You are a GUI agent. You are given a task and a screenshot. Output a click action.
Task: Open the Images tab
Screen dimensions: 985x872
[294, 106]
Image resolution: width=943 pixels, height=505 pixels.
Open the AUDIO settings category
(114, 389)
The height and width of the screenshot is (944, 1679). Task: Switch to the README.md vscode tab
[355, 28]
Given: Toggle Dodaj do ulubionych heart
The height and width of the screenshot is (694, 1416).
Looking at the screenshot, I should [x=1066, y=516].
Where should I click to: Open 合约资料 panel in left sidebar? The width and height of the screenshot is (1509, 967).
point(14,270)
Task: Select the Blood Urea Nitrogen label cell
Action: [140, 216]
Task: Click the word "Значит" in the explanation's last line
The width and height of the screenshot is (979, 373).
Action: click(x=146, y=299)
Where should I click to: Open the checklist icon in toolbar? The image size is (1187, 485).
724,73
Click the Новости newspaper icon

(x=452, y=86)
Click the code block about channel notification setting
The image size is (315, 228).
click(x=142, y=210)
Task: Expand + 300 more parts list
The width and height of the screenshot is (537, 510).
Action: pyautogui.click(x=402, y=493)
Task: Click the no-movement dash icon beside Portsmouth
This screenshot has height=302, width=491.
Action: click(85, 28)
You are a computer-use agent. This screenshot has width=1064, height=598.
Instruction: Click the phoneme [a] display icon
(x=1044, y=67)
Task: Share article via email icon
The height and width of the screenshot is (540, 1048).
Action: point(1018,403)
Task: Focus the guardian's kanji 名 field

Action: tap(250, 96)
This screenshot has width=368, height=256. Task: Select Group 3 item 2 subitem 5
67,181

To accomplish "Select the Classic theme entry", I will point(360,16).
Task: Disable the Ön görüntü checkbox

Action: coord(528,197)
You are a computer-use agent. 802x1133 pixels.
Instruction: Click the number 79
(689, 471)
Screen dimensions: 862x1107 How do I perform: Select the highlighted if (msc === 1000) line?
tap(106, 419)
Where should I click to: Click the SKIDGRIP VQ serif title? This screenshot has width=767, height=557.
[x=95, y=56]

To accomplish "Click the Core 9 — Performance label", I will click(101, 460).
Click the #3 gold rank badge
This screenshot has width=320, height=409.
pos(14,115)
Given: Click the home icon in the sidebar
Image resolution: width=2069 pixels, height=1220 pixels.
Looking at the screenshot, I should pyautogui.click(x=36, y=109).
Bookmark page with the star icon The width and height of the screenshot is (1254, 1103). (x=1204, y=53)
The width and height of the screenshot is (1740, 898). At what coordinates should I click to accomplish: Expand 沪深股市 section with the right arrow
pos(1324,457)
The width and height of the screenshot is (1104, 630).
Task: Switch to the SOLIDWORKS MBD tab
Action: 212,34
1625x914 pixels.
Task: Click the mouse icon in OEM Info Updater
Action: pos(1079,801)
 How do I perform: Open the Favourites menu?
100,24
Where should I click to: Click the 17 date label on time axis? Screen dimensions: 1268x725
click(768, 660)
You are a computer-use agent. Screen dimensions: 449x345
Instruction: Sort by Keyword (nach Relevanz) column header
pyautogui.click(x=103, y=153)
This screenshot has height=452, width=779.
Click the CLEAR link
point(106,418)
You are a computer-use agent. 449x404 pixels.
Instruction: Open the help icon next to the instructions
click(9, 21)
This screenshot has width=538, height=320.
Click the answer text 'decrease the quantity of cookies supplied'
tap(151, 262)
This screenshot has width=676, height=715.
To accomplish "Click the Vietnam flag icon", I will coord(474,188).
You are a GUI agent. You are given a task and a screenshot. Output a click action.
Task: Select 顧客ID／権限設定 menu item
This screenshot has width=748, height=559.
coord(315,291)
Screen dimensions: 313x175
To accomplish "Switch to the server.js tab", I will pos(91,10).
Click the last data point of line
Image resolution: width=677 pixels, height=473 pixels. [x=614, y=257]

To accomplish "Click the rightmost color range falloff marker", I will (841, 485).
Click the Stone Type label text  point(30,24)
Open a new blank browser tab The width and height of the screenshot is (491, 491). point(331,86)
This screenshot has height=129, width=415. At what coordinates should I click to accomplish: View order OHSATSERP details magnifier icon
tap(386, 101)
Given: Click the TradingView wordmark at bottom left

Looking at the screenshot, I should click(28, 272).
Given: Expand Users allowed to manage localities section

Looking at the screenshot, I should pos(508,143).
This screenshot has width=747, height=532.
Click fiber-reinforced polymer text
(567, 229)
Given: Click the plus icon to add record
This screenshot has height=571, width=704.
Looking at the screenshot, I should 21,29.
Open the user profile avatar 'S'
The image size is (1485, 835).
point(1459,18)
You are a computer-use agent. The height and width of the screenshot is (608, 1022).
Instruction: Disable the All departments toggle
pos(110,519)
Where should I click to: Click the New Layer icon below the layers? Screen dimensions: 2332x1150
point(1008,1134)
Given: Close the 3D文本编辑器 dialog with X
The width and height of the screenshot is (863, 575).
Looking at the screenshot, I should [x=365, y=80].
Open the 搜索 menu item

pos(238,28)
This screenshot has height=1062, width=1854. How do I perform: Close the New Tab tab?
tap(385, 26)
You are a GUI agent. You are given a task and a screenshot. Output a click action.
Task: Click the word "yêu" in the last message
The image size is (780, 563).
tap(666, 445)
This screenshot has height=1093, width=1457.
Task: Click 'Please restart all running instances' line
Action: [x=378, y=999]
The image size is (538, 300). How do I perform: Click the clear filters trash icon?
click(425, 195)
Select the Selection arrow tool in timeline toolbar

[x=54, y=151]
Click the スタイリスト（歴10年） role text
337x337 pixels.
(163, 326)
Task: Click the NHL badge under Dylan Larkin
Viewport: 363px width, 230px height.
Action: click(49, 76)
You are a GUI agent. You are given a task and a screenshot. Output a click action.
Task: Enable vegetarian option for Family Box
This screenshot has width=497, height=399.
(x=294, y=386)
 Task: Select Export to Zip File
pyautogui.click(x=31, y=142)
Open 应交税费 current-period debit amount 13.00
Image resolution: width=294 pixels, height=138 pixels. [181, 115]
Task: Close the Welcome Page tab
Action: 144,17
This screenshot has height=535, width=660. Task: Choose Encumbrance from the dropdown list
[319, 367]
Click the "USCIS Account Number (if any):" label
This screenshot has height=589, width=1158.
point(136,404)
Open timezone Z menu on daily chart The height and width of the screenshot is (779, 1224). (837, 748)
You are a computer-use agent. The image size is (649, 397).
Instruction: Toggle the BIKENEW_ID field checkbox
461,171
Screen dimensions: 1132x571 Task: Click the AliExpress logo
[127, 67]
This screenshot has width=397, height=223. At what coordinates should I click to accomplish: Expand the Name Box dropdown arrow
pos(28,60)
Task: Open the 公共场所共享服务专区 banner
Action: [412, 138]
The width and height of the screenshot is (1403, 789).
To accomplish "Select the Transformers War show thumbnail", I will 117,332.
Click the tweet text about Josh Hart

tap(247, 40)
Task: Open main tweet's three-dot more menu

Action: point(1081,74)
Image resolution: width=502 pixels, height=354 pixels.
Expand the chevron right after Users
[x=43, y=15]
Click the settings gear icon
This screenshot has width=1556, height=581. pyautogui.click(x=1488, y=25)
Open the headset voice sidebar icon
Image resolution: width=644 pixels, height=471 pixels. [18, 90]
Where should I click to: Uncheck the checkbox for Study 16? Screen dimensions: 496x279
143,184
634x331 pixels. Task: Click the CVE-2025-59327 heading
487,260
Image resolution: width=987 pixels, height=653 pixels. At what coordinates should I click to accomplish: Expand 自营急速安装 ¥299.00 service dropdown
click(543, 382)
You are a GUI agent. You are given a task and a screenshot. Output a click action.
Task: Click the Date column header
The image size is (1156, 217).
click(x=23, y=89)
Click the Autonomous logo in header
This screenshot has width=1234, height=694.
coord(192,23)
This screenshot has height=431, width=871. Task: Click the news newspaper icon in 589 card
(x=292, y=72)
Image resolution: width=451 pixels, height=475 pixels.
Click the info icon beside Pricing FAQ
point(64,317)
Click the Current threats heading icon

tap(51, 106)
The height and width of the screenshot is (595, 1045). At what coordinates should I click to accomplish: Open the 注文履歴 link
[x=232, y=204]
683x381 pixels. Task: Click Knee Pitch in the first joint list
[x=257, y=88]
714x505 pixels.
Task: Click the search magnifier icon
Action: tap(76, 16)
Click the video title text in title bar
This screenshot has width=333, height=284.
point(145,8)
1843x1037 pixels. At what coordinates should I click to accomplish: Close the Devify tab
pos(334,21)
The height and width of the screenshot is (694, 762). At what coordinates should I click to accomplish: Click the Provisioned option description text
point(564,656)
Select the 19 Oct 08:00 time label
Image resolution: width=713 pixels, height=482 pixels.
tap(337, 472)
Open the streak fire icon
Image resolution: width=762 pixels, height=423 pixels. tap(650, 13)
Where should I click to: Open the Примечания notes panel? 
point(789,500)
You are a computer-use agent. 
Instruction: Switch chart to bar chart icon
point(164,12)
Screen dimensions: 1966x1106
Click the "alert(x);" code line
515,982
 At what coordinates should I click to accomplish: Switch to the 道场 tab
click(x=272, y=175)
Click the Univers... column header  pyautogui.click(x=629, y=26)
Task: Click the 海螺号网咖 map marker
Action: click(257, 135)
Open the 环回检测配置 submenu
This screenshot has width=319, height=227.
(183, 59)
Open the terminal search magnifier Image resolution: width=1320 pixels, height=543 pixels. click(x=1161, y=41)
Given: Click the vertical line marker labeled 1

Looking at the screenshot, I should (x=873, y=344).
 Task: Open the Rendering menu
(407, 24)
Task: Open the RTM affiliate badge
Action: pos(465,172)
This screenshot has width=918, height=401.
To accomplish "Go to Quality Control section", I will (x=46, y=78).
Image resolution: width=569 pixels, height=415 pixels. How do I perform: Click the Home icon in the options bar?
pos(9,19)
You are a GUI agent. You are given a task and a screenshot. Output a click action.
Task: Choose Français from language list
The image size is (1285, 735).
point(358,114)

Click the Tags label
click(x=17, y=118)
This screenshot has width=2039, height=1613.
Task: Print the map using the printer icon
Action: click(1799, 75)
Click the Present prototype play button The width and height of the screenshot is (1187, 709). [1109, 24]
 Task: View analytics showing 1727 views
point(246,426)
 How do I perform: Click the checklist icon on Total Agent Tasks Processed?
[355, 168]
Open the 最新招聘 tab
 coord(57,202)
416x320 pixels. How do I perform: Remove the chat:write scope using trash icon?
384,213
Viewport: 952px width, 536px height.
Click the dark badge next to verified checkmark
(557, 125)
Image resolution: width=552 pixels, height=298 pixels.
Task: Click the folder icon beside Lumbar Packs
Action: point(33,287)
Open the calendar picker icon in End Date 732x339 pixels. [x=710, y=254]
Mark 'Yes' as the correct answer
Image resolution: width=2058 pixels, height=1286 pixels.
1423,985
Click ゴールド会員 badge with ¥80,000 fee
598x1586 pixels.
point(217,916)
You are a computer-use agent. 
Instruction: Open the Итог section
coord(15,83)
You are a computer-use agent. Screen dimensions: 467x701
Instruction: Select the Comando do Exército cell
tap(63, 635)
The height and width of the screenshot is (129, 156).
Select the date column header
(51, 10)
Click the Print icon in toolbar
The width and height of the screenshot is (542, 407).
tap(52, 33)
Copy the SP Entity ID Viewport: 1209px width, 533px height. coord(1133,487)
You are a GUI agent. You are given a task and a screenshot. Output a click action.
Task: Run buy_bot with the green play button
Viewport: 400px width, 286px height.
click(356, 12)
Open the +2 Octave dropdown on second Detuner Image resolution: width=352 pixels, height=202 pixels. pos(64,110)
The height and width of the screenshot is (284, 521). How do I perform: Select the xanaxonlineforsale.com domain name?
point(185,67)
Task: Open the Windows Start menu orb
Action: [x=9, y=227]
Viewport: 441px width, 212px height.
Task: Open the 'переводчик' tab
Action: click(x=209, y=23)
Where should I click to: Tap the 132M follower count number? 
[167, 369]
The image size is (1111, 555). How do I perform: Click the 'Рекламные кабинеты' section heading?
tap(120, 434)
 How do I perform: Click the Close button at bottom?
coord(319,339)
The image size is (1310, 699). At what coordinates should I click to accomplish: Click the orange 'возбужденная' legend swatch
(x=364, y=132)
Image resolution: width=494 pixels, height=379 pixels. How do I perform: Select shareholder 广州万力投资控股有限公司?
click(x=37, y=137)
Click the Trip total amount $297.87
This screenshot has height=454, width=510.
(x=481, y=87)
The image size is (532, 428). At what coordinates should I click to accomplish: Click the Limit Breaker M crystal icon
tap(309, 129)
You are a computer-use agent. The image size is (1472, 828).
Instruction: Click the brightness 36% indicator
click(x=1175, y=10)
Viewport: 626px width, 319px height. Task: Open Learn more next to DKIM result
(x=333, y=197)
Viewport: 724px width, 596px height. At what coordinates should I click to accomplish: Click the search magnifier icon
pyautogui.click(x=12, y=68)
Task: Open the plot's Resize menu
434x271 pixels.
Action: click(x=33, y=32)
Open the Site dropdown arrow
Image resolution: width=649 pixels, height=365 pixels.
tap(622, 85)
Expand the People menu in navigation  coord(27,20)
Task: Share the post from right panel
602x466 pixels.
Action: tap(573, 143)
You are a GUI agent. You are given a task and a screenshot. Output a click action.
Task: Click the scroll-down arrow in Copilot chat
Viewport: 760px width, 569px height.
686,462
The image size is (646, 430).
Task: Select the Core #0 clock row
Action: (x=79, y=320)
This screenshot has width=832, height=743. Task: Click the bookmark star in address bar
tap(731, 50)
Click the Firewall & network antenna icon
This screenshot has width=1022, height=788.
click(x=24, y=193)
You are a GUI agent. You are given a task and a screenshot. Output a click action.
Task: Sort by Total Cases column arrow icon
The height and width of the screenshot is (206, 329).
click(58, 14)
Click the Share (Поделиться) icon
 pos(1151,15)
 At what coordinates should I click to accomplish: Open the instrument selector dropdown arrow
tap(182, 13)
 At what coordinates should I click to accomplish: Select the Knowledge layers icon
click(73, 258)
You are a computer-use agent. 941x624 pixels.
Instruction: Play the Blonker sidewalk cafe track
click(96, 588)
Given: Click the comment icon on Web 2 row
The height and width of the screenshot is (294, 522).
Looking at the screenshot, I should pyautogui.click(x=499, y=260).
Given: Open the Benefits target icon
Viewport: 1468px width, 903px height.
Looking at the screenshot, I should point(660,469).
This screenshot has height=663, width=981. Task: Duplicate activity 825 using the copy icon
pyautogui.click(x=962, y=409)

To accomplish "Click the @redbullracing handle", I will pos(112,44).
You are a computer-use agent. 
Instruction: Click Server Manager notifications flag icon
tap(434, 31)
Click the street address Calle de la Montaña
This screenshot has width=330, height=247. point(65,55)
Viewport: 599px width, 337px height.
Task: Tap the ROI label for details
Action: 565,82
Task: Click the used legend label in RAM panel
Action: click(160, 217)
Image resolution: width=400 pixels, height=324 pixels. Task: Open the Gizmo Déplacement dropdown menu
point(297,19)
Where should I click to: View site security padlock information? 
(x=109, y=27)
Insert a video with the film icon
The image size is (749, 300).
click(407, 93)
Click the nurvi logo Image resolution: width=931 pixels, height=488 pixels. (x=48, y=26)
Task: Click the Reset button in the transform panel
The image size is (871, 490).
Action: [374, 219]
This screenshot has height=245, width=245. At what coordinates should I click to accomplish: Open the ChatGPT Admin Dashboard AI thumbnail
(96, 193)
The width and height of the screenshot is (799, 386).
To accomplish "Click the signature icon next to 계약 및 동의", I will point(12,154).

* [THE PROBLEM]: Print the records verbatim, starting with the line that contains "The height and width of the screenshot is (595, 1045)." and going on through the line that contains "click(x=272, y=175)".

* [WRITTEN RESPONSE]:
The height and width of the screenshot is (595, 1045). At what coordinates should I click to accomplish: Open the 注文履歴 link
[x=232, y=204]
683x381 pixels. Task: Click Knee Pitch in the first joint list
[x=257, y=88]
714x505 pixels.
Task: Click the search magnifier icon
Action: tap(76, 16)
Click the video title text in title bar
This screenshot has width=333, height=284.
point(145,8)
1843x1037 pixels. At what coordinates should I click to accomplish: Close the Devify tab
pos(334,21)
The height and width of the screenshot is (694, 762). At what coordinates should I click to accomplish: Click the Provisioned option description text
point(564,656)
Select the 19 Oct 08:00 time label
Image resolution: width=713 pixels, height=482 pixels.
tap(337, 472)
Open the streak fire icon
Image resolution: width=762 pixels, height=423 pixels. tap(650, 13)
Where should I click to: Open the Примечания notes panel? 
point(789,500)
You are a computer-use agent. 
Instruction: Switch chart to bar chart icon
point(164,12)
Screen dimensions: 1966x1106
Click the "alert(x);" code line
515,982
 At what coordinates should I click to accomplish: Switch to the 道场 tab
click(x=272, y=175)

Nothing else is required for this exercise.